Toby and classmate Dee R., 17, stepped up to share their experiences, and more highlights of that interview follow (we have changed the students’ names here because they are minors, but they are speaking freely and candidly with their parents’ OK).

But first…a little Action Academy background.

What is Action Academy?

Created as a drug-free school by the Wm. S. Hart Union High School District and the Action Family FoundationAction Family Counseling’s non-profit wing, Action Academy was designed to be the “missing piece” for SCV students in grades 7-12 who are recovering from addiction to drugs or alcohol, or students who just want a sober environment and the extra support.

The district and Action partners realized teens coming out of a rehab program needed a sober environment at school to continue their recovery as well as their education, without the temptations, peer pressure and other distractions that often lead to relapse into abusing dope or booze or both.

Action Academy opened in late January 2014 in Canyon Country, and has since relocated to larger quarters at Action’s meeting center on Lyons Avenue in Newhall. Classes are in session from 8:30 a.m. to 2 p.m. Monday through Thursday, with certified Hart District teacher Kelly Abbott.

She guides the Action Academy students through the “Hart at Home” program, a rigorous Common Core-based online curriculum called Apex that meets the A-G requirements for admission to top University of California schools.

“Hart at Home” allows students to work at their own pace, and Abbott provides lots of one-on-one time to each. By staying sober, the Academy’s students can not only catch up with their studies, but get ahead and graduate early.

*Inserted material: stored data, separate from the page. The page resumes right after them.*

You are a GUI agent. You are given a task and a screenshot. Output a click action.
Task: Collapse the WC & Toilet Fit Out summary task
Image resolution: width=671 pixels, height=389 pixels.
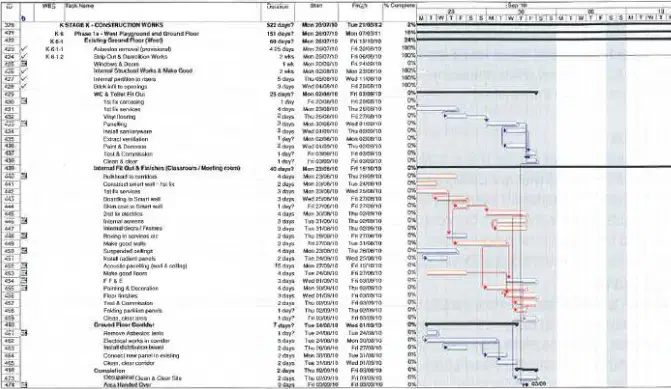[119, 94]
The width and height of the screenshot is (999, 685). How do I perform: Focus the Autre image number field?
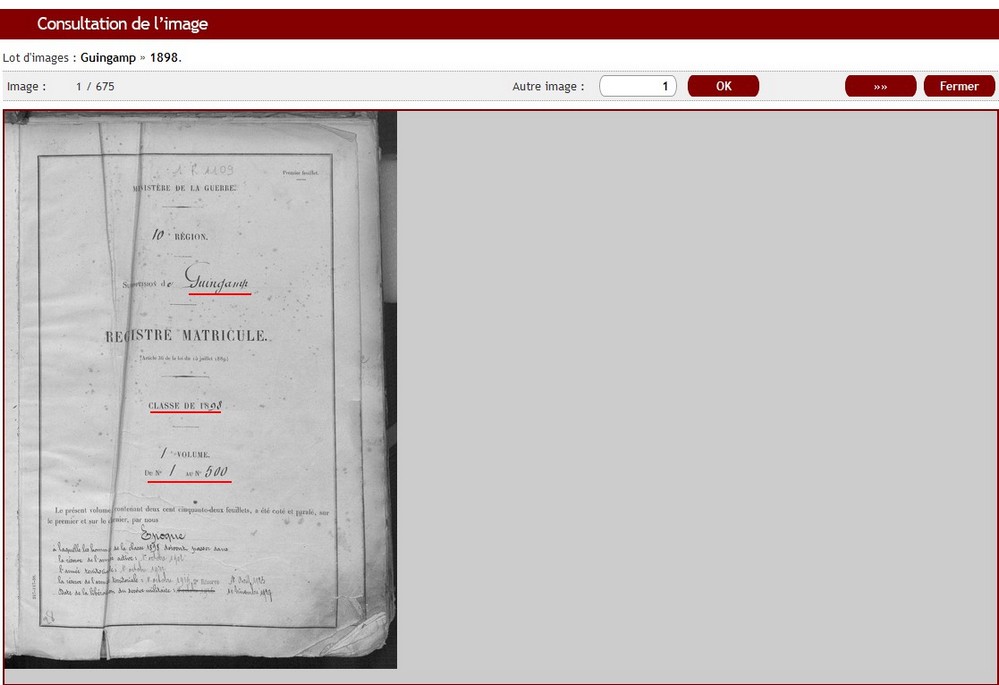pos(638,86)
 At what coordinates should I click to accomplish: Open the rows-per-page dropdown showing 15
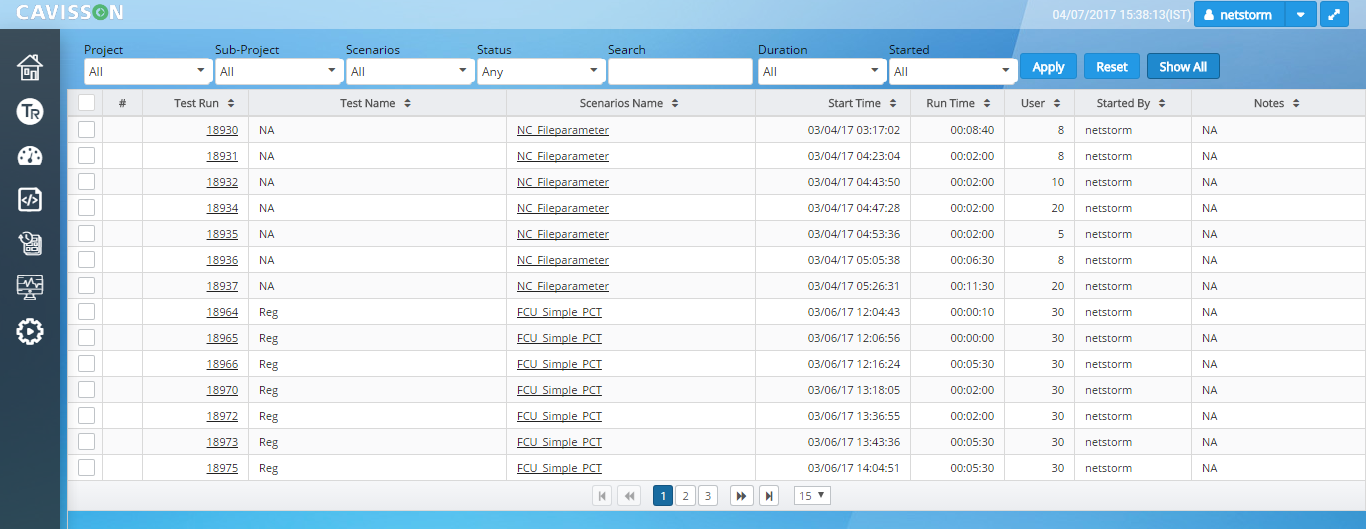coord(812,496)
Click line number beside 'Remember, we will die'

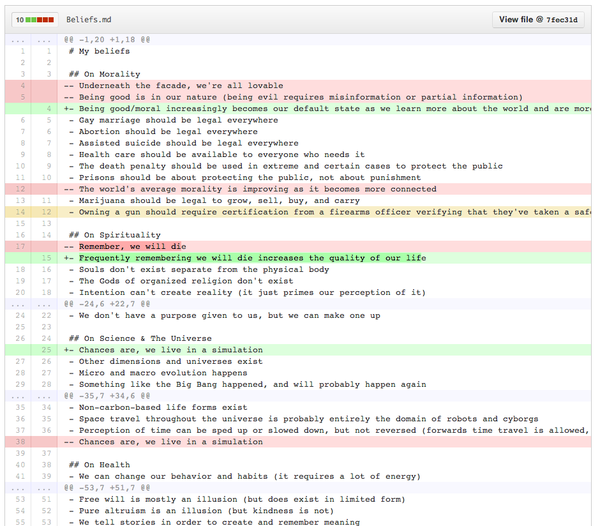point(21,246)
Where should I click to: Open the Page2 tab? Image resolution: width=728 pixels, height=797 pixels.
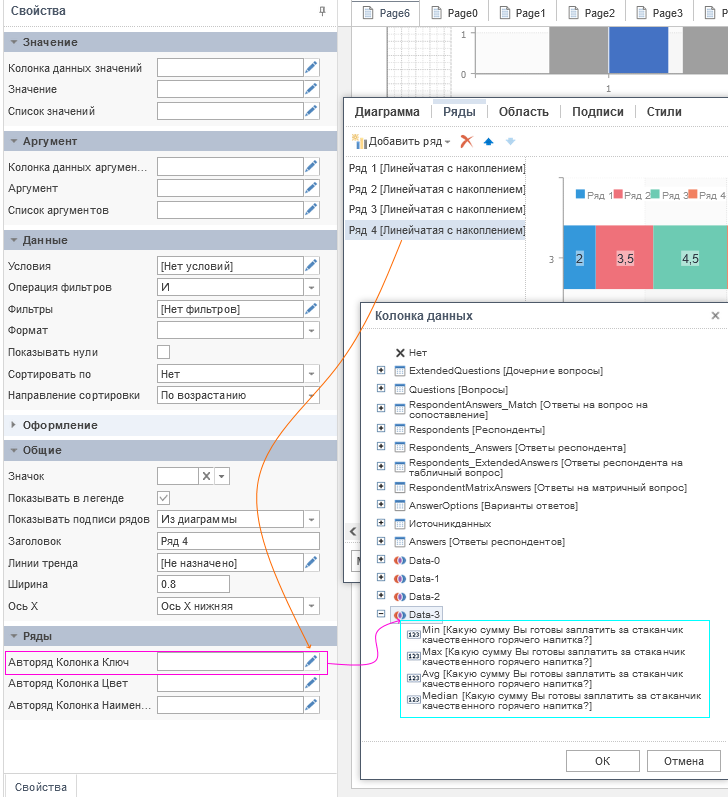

After regular school hours, Action’s staff augments and reinforces the students’ continuing recovery through group meetings, one-to-one life coaching, and other supportive activities, such as a weekly HealthRhythm drum circle hosted by Remo.

A dozen clean and sober teens in varying stages of rehab made up the Action Academy student body in January.

Now, in early April, half of them are gone from the program, because they could not stay sober and/or maintain the necessary academic progress.

The remaining half-dozen Action Academy students have bonded tightly, and reinforce each other’s efforts to stay clean and focus on school. These are the teens who are now making good decisions, and thriving in the temptation-free environment, personally and academically.

Spring Break 2014: Action Academy Students Look Back, Ahead

That wasn’t the case just a few months ago, when Action Academy held its first classes.

Toby was a junior at Golden Valley High School last fall when he was caught with marijuana at school. He went through a Hart District drug education program and attended 10 mandatory Action meetings (similar to Alcoholics Anonymous or Al-Anon group meetings, but focused on teens and young adults fighting drug and/or alcohol addiction).

Reasoning he’d get caught if he smoked weed again, Toby started drinking instead. But his parents caught on, drew the line and enrolled him at Action Academy.

“My mom heard about this school because we were still attending Action [parent-teen] meetings on Tuesday nights,” he said. “She read something about this school. She knew I had a problem with alcohol because my parents kept catching me with bottles. So, they really wanted me to come here so I could make the full circle, switch it around.”

Toby’s first day at Action Academy was in February a few weeks after the semester began. But the “Hart at Home” program has allowed him to catch up, and get ahead, he said.

His classmate Dee R. also started the semester a few weeks late but has since caught up. Dee began smoking marijuana as an eighth-grader, and eventually being high started affecting his grades.

“Yeah, it was messing up my schoolwork,” Dee said. “My mom noticed that I would come home and not do homework. I would just go outside, come back, get high and then just go to sleep. So she’d ask me if I had homework, and I’d be like, ‘Nah, had an open day today.’”

Dee was attending Bowman High School last semester when he got into serious trouble.

“I got caught coming to school high,” he said. “[School officials] told me, ‘You either go to Action [Academy] or get kicked out of the district.’ I didn’t want to get kicked out of the district because I wanted to finish school, so I came here to [get] help, and stay sober.”